実施の形態1で示した5端子からなるパターン309と、トップゲート型のトランジスタ310を作製し、それぞれ評価を行った。シリコンウェハ上に、下地絶縁体として酸化窒化シリコンを成膜した。また酸素供給能力を持たせるため、下地絶縁体にはイオン注入による酸素添加を施した。図2で示したように、酸化物半導体を3層からなるIn−Ga−Zn酸化物の積層膜で形成した。これらの積層膜はスパッタリング法で作製され、スパッタリング法で用いたターゲットの原子数比は、基板側から順に、In:Ga:Zn=1:3:2、1:1:1、1:3:2である。酸化物半導体の膜の厚さは、基板側から順に、20nm、15nm、5nmである。ソース電極およびドレイン電極はタングステンを使用し、ゲート電極は、窒化タンタルとタングステンの積層膜で作製した。ゲート絶縁体として厚さ20nmの酸化窒化シリコンを採用した。ゲート電極上の層間絶縁体は酸化アルミニウムと酸化窒化シリコンの積層構造で作製した。
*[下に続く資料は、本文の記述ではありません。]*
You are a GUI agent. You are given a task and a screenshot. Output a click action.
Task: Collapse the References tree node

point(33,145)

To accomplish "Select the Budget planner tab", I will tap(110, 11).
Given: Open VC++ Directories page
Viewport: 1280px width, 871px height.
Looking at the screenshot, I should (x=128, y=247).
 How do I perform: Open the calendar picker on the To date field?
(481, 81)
図4には5端子からなるパターン309で測定したコンタクト抵抗の測定結果を示す。端子P35に電圧(VG=0V乃至+3V)を印加しながら、端子P33と端子P31との間に0.1Vの電位差を与えたときの電流値と、端子P34と端子P32間の電流値が測定下限値(1×10−13A)以下になるときの電位差を測定し、コンタクト抵抗を算出した。図4には、比較として4端子ケルビン法のパターンで測定したコンタクト抵抗の値を示している。なおコンタクト抵抗の値は、コンタクト面積が30μm2の場合に換算している。
図4より、5端子のパターンで測定したコンタクト抵抗はゲート電圧VGに依存しており、ゲート電圧を高くすると測定されるコンタクト抵抗は低下し、その後、一定の値に落ち着く傾向が見られている。VG=3Vにおけるコンタクト抵抗は3.7Ωとなった。これはゲート電圧を高くするほど酸化物半導体が低抵抗化し、測定されるコンタクト抵抗が真の値に近づくことを示している。一方、4端子のパターンで測定したコンタクト抵抗は3.0×105Ωと非常に高い値を示した。
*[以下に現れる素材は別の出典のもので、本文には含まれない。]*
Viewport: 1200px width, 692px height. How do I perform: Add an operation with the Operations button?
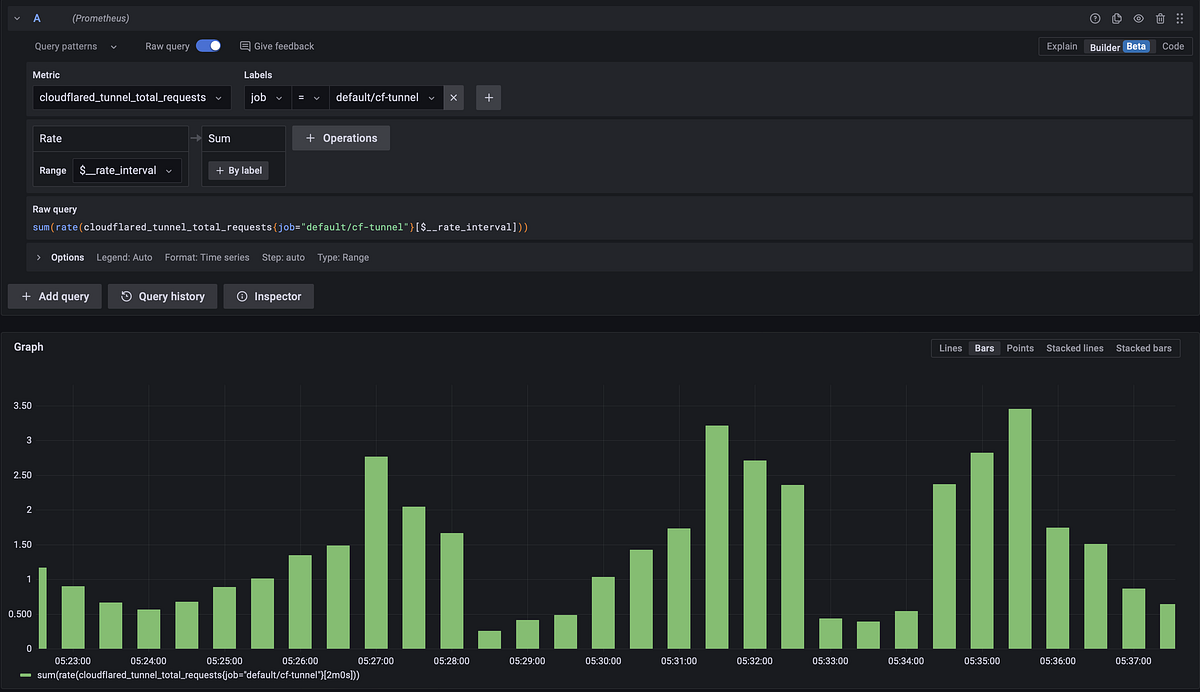click(x=341, y=137)
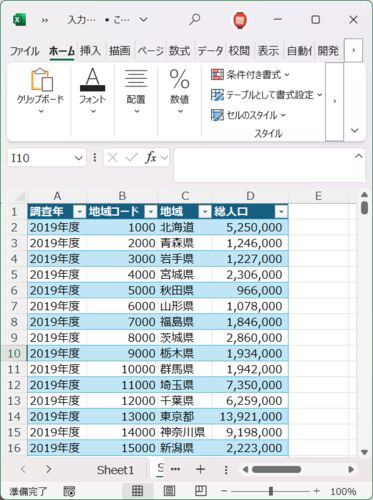Viewport: 373px width, 500px height.
Task: Open the Clipboard paste icon group
Action: pos(41,90)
図5にパターン309と同時に作製したトランジスタ310のVG−ID特性(VD=3V)を示す。トランジスタのチャネル長は0.48μm、チャネル幅は10μmである。図5から算出したトランジスタのしきい値は0.85Vであり、VG=3V,VD=3Vにおけるトランジスタのドレイン電流値からトランジスタの抵抗値を算出すると4.3×104Ωとなる、この抵抗値はチャネル抵抗やコンタクト抵抗などトランジスタに含まれる全ての抵抗が含まれた値である。
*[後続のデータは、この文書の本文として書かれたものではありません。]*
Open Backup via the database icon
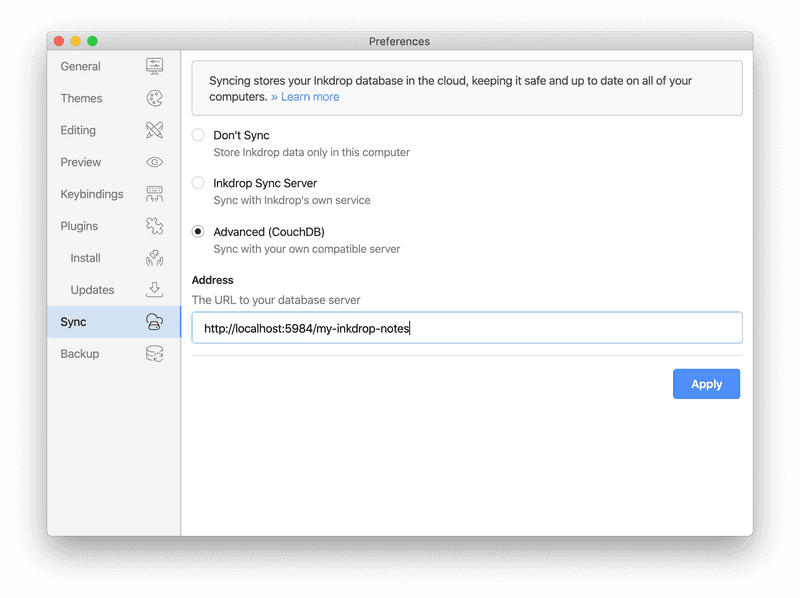The height and width of the screenshot is (598, 800). pyautogui.click(x=154, y=354)
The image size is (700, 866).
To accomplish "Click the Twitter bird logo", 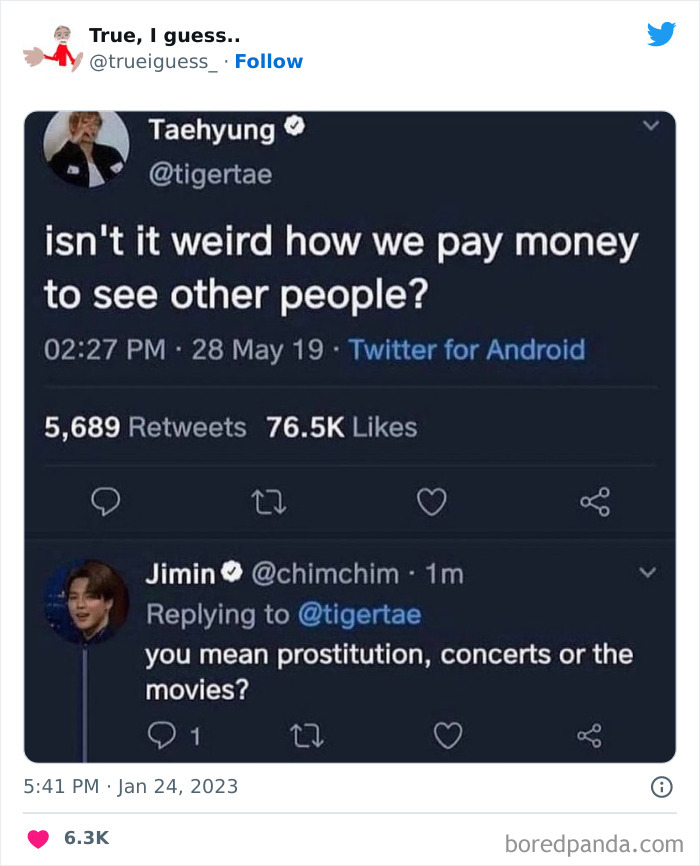I will coord(662,33).
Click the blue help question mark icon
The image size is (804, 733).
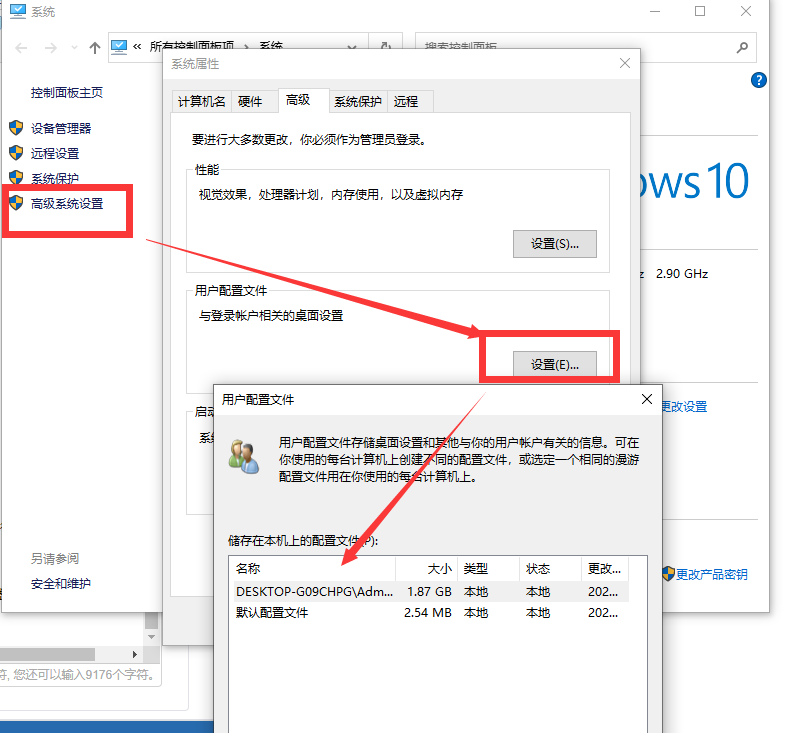759,80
図4のコンタクト抵抗の値はコンタクト面積が30μm2の場合に換算しているが、当該面積は図5で電気特性を測定したトランジスタのコンタクト面積に相当する。そのため、図4で測定されたコンタクト抵抗値は、図5から算出されたトランジスタの抵抗値よりも低くなるはずであるが、4端子のパターンで測定されたコンタクト抵抗値は、トランジスタの抵抗値よりも値が大きくなってしまい矛盾が生じた。5端子のパターンで測定した場合は、コンタクト抵抗値はトランジスタの抵抗値よりも低い値となり、妥当な結果が得られた。OSと電極のコンタクト抵抗は、4端子のパターンで正確に測定することは難しいが、本発明の一態様である5端子のパターンで測定を行うと、より正確に測定できることが確認された。